朝は忙しいとよく言われるが、わが家は夜も忙しい。

仕事が終わり、定時で帰ると18時10分頃に家に着く。ワイシャツを脱いで着替えたら、まず妻の胃ろうに食前の薬を入れる。栄養注入の30分前に入れたいので、何より最初に済ませねばならない。

次に痰の吸引。カフアシストで痰を引き上げ、吸引機で吸い取る。調子の良いときはササッと済むが、喉の奥に痰が絡んでなかなか取れないときなど時間がかかることもある。

口腔ケア。口の中をスポンジブラシと歯ブラシで掃除する。上顎や舌の上に、痰のカスがかさぶたのように張り付いていて気の毒だ。朝にもケアしているが、その後カスがたまって、おそらく何時間も気持ちの悪いのに耐えていたのだと思う。ブラシを何度も拭いたり洗ったりしながら少しでも口の中を綺麗にする。

そこまで済んだら、少し家事をする。娘の夕飯の食器を洗い、自分の弁当箱も洗う。ゴミを集め、茶を沸かし、翌日のための炊飯などもする。

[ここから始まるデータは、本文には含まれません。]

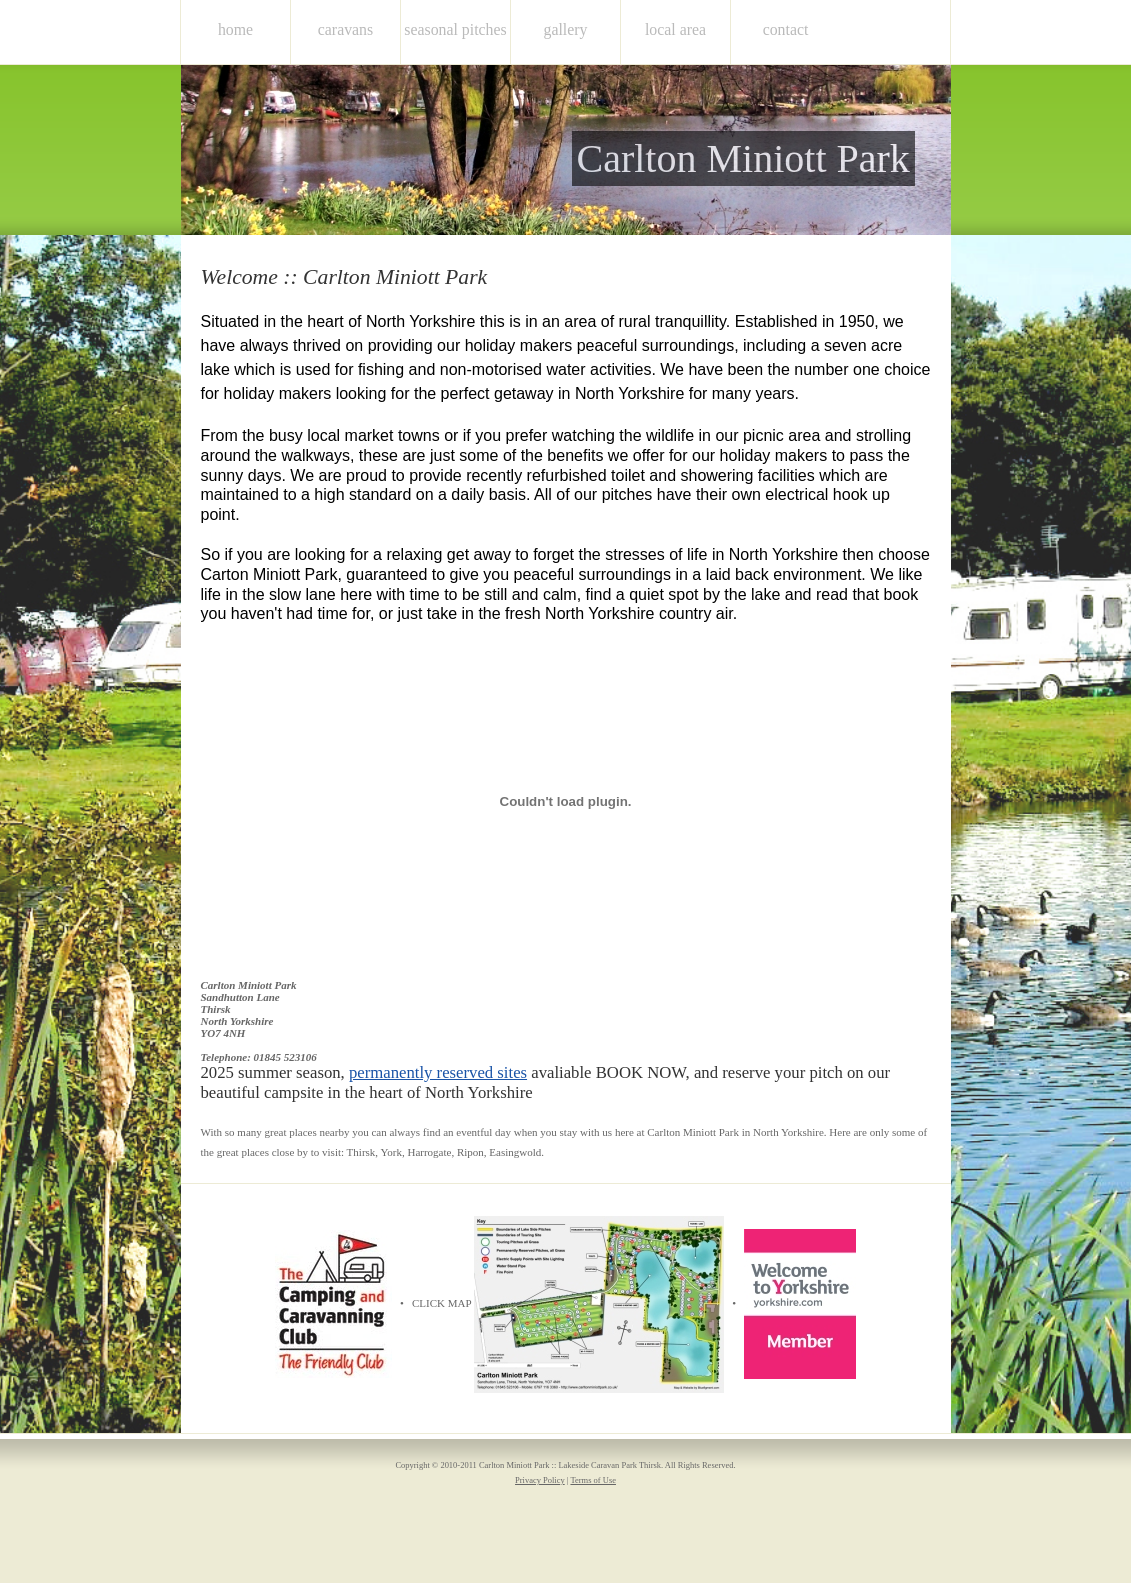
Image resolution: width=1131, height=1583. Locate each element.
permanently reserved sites (438, 1072)
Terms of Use (593, 1480)
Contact (786, 29)
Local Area (675, 29)
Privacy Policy (540, 1480)
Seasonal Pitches (455, 29)
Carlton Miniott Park (743, 158)
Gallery (566, 29)
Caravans (345, 29)
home (235, 29)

そうしている間に30分以上過ぎるので、今度は妻の胃ろうに栄養を入れ、続けて食後の薬も入れる。

栄養注入が終わったら、自分も夕飯をかきこんで片付ける。

ここまでで大体1時間かかってしまう。

次に妻の入浴を手伝うのに、20分強。
さらに風呂から出たあとの色々で30分強かかる。

身体を拭き、緑内障の目薬など2種類の目薬を差し、痒みのあるところに薬を塗り、筋肉痛の箇所に湿布を貼り、胃ろうボタンの部分に薬を塗ってガーゼをはさみ、髪を乾かし、顔にクリームを塗る。

鼻水を吸引機で吸って点鼻薬を差し、リップクリームを塗り、ハンドクリームを塗り、寝る前の薬を胃ろうから入れ、もう一度痰を吸引し、指が曲がらないようにサポーターをはめる。

最後に娘を呼んで、家族3人で薬師如来様の御札にお祈りすると、妻は床に就く。

クリームを塗って、湿布を貼ってと、ずいぶん細かく書いたが、人の手助けをするためには、そのくらい細かく意識して覚えておく必要がある。

自分のことなら思い付いた順、したい順に適当にすればいいし、例えば朝起きてから何回トイレに行ったか、何回鼻をかんだか、いちいち覚えていないように、さして意識もせず、よそ事を考えながらでもこなすことができる。

しかし、人の手伝いは無意識にはできず、あれをしてこれをして、忘れないようにと、ひとつひとつを意識する必要がある。妻の身の回りの手伝いをするようになってあらためて感じたことだ。

話がそれたが、そうして妻の手助けを一通り終え、時計を見ると、帰宅から大体2時間が過ぎ、8時をまわっている。

この後、小学一年生の娘を風呂に入れ、髪を乾かし、宿題をさせるのに1時間半かかる。

洗濯機が止まるのを待って洗濯物を干し、風呂を掃除すると10時半から11時になる。

最近、起床時間を少し遅らせ、4時半にしたが、それにしても急いで寝なければ朝が辛い。

判で押したように毎日同じことをしているが、いつも定時に帰れるわけではないから、スタート時間は遅れることもある。

加えて、途中途中に娘が何かをせがんできたりするし、痰の具合が良くないなど、思い通りにならないこともある。それらの遅れは、そのまま就寝時間の遅れになり、睡眠時間が削られる。時間との戦いだ。

普段は、少しでも早く済むよう、休みなくこなしているが、一昨日の金曜日、途中でふと15分だけ休みたいと思った。

定時で帰ってきて、比較的時間が早かったし、翌日は土曜日で、朝多少遅れても困らないし。

妻を寝かしつけたあと、ソファに座ってスマホを触り、しばらく休んだ。

一昨日の夜、一つ前の記事にコメントを付けてくださったお二人に、返信コメントを打ったのが、午後8時過ぎのこと。ちょうどその休憩中のことだ。

このくらいの時間の余裕があると有り難い。

数年前僕は、かなりの時間数の勉強をして、作業環境測定士全種、労働安全コンサルタント、労働衛生コンサルタント等々の資格を取った。

子育てで忙しかったが、時間というのは隙間を利用して自分で作るものだ、時間がないと言うのは言い訳だ、などと思っていたのだが。

最近は、その頃と比べても比較にならないほど厳しい。15分を切望するほど時間がない状況もあるもんだなと痛感させられている。

幸い土日は、少し余裕があるので有り難い。午前6時を回ったが、娘はまだ目覚めずに眠っている。

もうしばらく、本当に15分でも寝ていてくれると楽なのだが。